Directions for this task: An answer that reproduces all the entries exactly is what is needed.

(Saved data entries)
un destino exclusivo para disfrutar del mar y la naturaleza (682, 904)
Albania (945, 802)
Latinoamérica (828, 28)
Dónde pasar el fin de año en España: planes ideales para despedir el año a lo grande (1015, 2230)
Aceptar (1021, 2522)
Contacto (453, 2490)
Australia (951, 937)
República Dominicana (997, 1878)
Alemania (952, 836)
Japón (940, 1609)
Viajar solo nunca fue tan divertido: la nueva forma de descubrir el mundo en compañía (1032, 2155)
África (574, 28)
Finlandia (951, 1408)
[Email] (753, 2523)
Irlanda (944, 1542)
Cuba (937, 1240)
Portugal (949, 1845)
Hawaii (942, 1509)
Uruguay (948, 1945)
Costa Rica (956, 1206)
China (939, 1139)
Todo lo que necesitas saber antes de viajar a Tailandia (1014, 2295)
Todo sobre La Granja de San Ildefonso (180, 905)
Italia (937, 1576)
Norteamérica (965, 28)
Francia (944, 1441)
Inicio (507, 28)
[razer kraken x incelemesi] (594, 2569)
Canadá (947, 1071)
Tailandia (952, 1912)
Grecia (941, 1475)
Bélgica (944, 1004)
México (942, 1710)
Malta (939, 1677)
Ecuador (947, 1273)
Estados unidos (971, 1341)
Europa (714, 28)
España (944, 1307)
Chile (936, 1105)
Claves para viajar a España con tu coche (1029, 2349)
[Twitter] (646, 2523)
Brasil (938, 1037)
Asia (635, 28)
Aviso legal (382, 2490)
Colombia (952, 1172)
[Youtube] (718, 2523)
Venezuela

Task solution:
un destino exclusivo para disfrutar del mar y la naturaleza (682, 904)
Albania (945, 802)
Latinoamérica (828, 28)
Dónde pasar el fin de año en España: planes ideales para despedir el año a lo grande (1015, 2230)
Aceptar (1021, 2522)
Contacto (453, 2490)
Australia (951, 937)
República Dominicana (997, 1878)
Alemania (952, 836)
Japón (940, 1609)
Viajar solo nunca fue tan divertido: la nueva forma de descubrir el mundo en compañía (1032, 2155)
África (574, 28)
Finlandia (951, 1408)
[Email] (753, 2523)
Irlanda (944, 1542)
Cuba (937, 1240)
Portugal (949, 1845)
Hawaii (942, 1509)
Uruguay (948, 1945)
Costa Rica (956, 1206)
China (939, 1139)
Todo lo que necesitas saber antes de viajar a Tailandia (1014, 2295)
Todo sobre La Granja de San Ildefonso (180, 905)
Italia (937, 1576)
Norteamérica (965, 28)
Francia (944, 1441)
Inicio (507, 28)
[razer kraken x incelemesi] (594, 2569)
Canadá (947, 1071)
Tailandia (952, 1912)
Grecia (941, 1475)
Bélgica (944, 1004)
México (942, 1710)
Malta (939, 1677)
Ecuador (947, 1273)
Estados unidos (971, 1341)
Europa (714, 28)
España (944, 1307)
Chile (936, 1105)
Claves para viajar a España con tu coche (1029, 2349)
[Twitter] (646, 2523)
Brasil (938, 1037)
Asia (635, 28)
Aviso legal (382, 2490)
Colombia (952, 1172)
[Youtube] (718, 2523)
Venezuela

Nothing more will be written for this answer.